Prove the following conjecture: Between any two unique Real Numbers, there exists another Real Number.

pick two real numbers, m, and n, with n >m

the mean of the n and m is (n+m)/2
but (n+m)/2 is a rational real number, and the mean of any two numbers is between the numbers.
QED

To prove the conjecture that between any two unique real numbers there exists another real number, we can use the completeness property of the real numbers.

The completeness property states that the real numbers are complete, meaning that every non-empty set of real numbers that is bounded above has a least upper bound (supremum) in the real numbers.

Let's assume we have two unique real numbers, A and B, where A < B.

Case 1: A and B are consecutive integers
If A and B are consecutive integers, we can prove that there exists another real number between them. Since there are infinite integers between two consecutive integers, we can simply take the average of A and B, which will be a real number.
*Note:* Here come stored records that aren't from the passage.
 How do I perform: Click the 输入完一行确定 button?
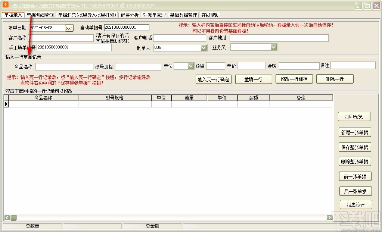tap(213, 79)
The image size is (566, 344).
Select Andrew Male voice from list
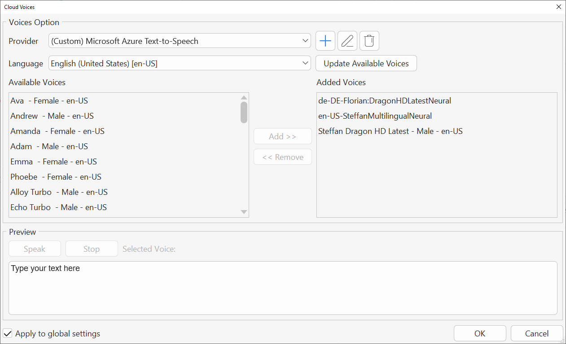pyautogui.click(x=52, y=116)
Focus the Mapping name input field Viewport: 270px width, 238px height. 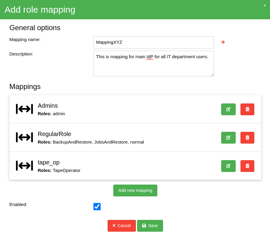pos(153,42)
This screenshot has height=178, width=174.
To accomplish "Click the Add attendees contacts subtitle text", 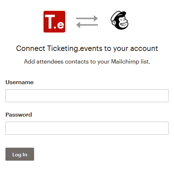I will tap(87, 62).
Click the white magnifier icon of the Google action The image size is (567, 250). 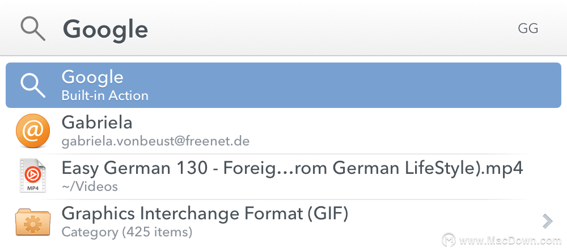33,85
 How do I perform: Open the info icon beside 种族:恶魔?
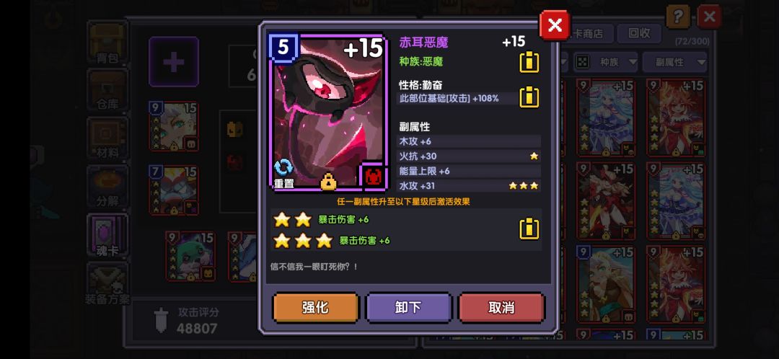click(x=529, y=61)
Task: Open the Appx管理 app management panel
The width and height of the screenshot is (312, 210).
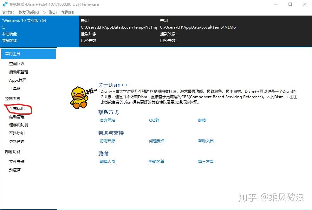Action: tap(18, 80)
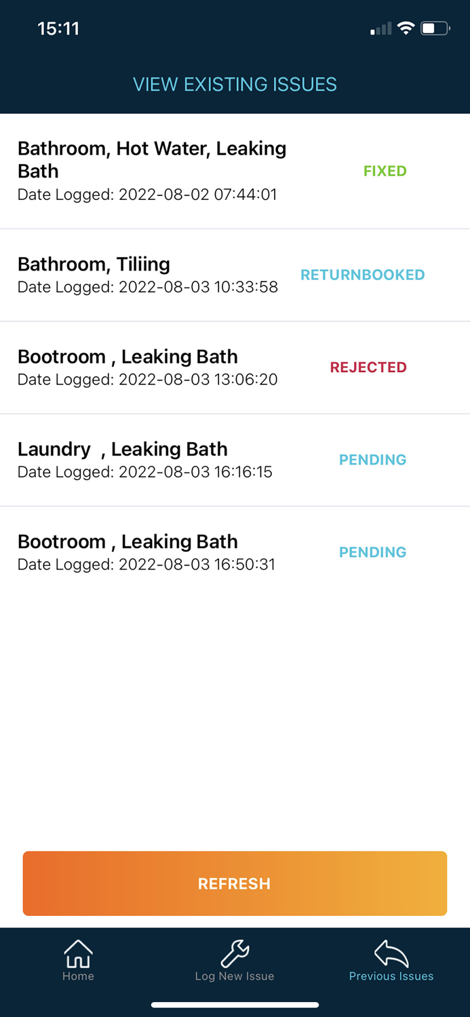
Task: Tap the home indicator bar at screen bottom
Action: 235,1004
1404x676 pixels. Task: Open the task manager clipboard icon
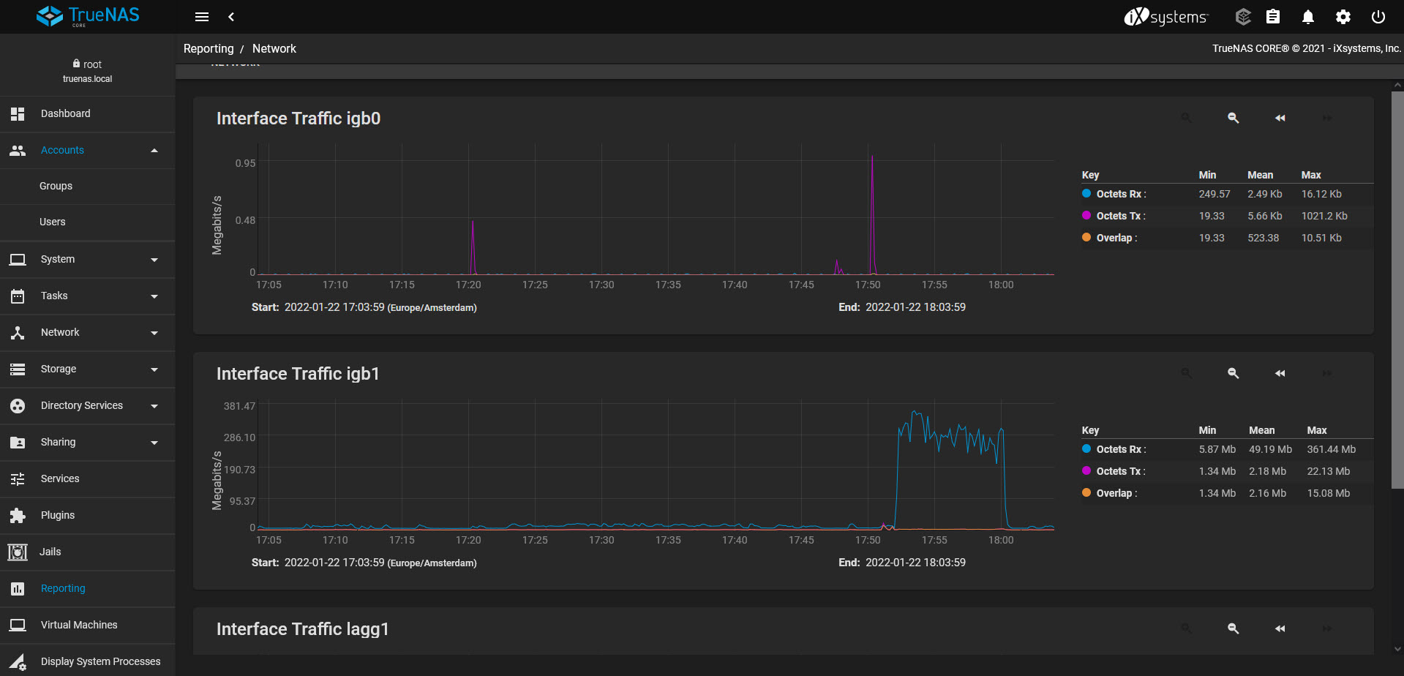click(x=1273, y=17)
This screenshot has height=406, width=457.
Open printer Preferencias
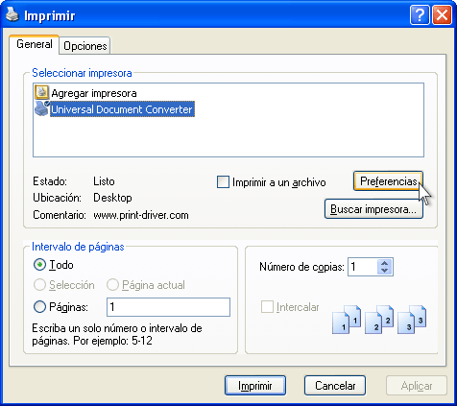click(388, 181)
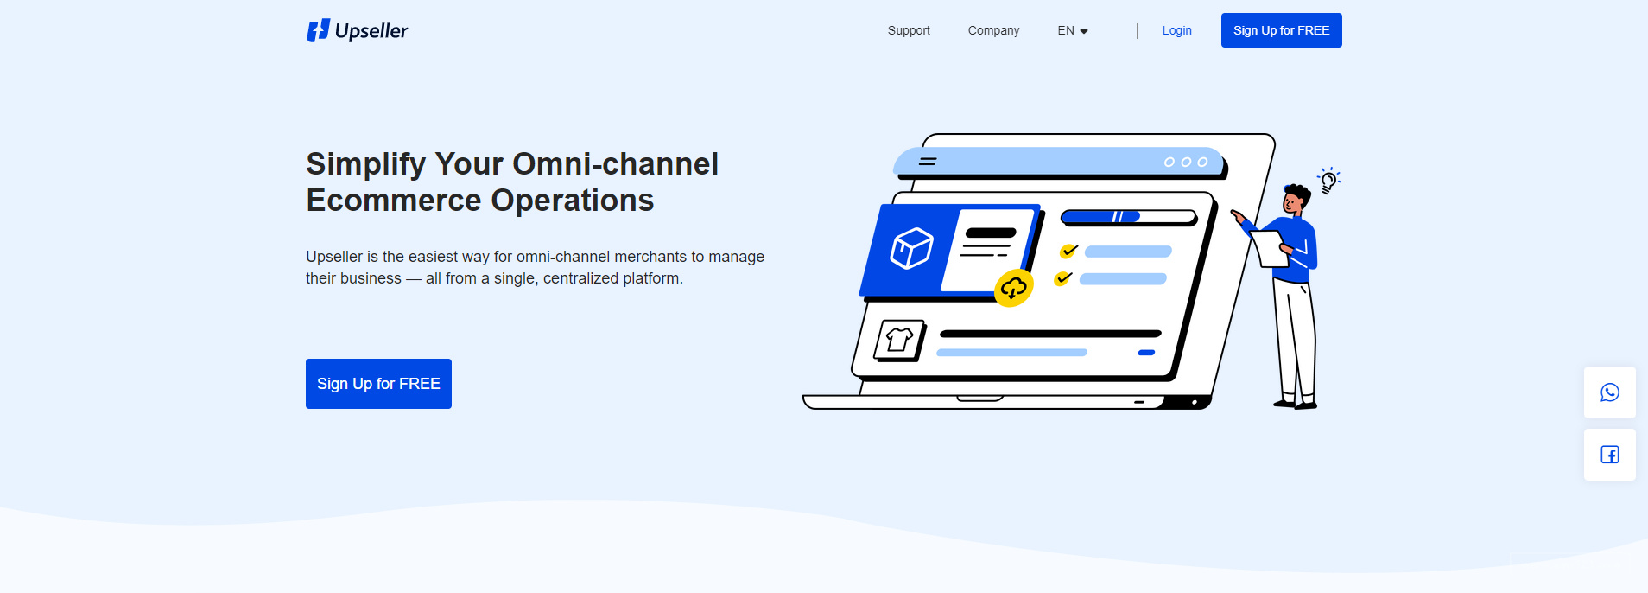
Task: Open the Facebook side widget
Action: 1609,455
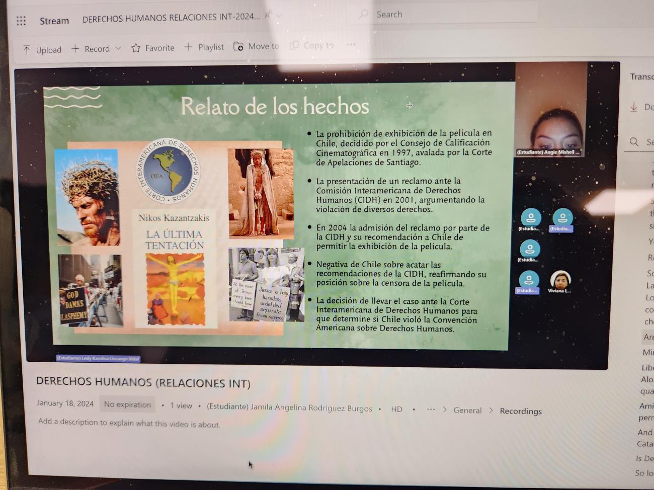Open more options ellipsis in toolbar
This screenshot has height=490, width=654.
coord(351,44)
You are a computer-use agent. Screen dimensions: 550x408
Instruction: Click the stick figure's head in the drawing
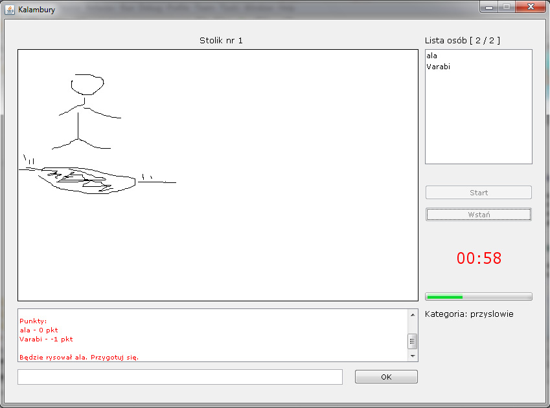coord(87,84)
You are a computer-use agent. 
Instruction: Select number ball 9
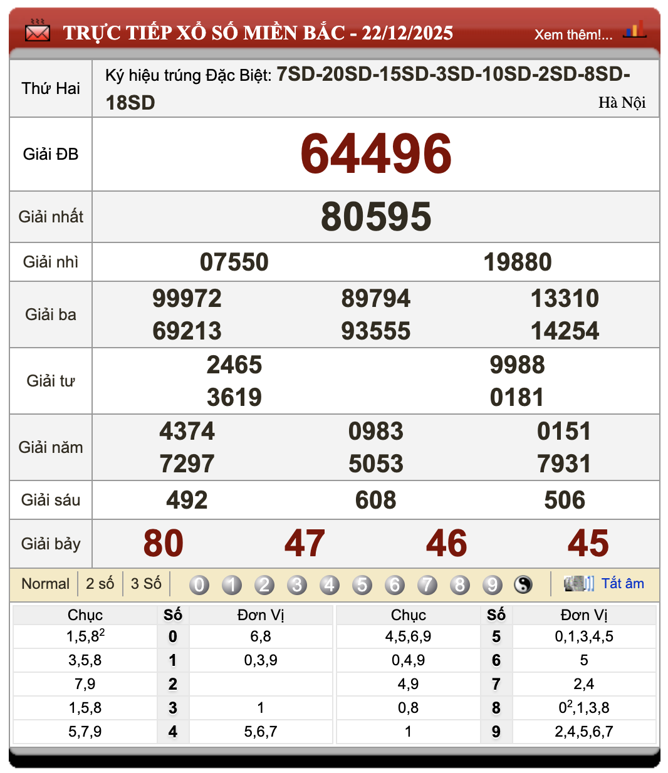(493, 584)
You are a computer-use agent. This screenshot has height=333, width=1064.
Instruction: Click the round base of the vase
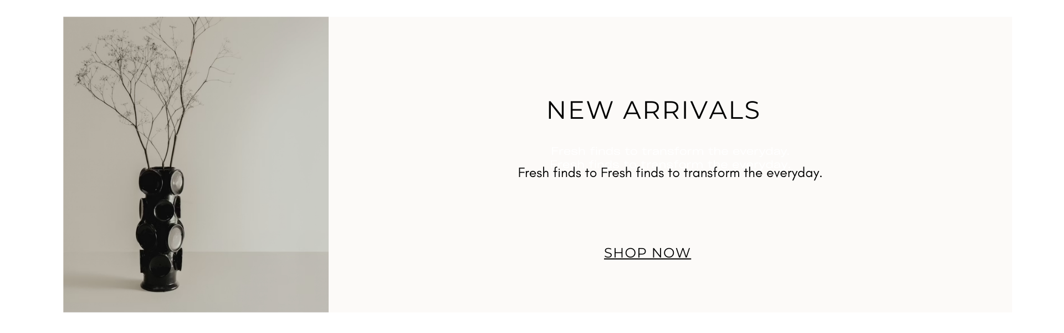[160, 284]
Case 2: A and B are not consecutive integers
If A and B are not consecutive integers, we can use the completeness property of the real numbers to prove that there exists another real number between them.

Consider the set S = {x | x is a real number such that A < x < B}. This set is non-empty since B is greater than A. According to the completeness property, S must have a least upper bound (supremum) in the real numbers. Let's call this supremum C.

To prove that C is a real number between A and B, we need to show that A < C < B.

Since C is the least upper bound of S, it means that C is an upper bound for S, i.e., C >= x for all x in S. If C = B, then B would be an upper bound for S, and we can find a smaller upper bound for S. This contradicts the definition of C as the least upper bound. Therefore, C cannot be equal to B.

Similarly, if C < B, then there exists a number greater than C that is also less than B, contradicting the definition of C as the least upper bound. Therefore, C cannot be less than B.

Hence, we can conclude that A < C < B, which proves that there exists another real number C between A and B.

In both cases, we have proved that between any two unique real numbers, there exists another real number.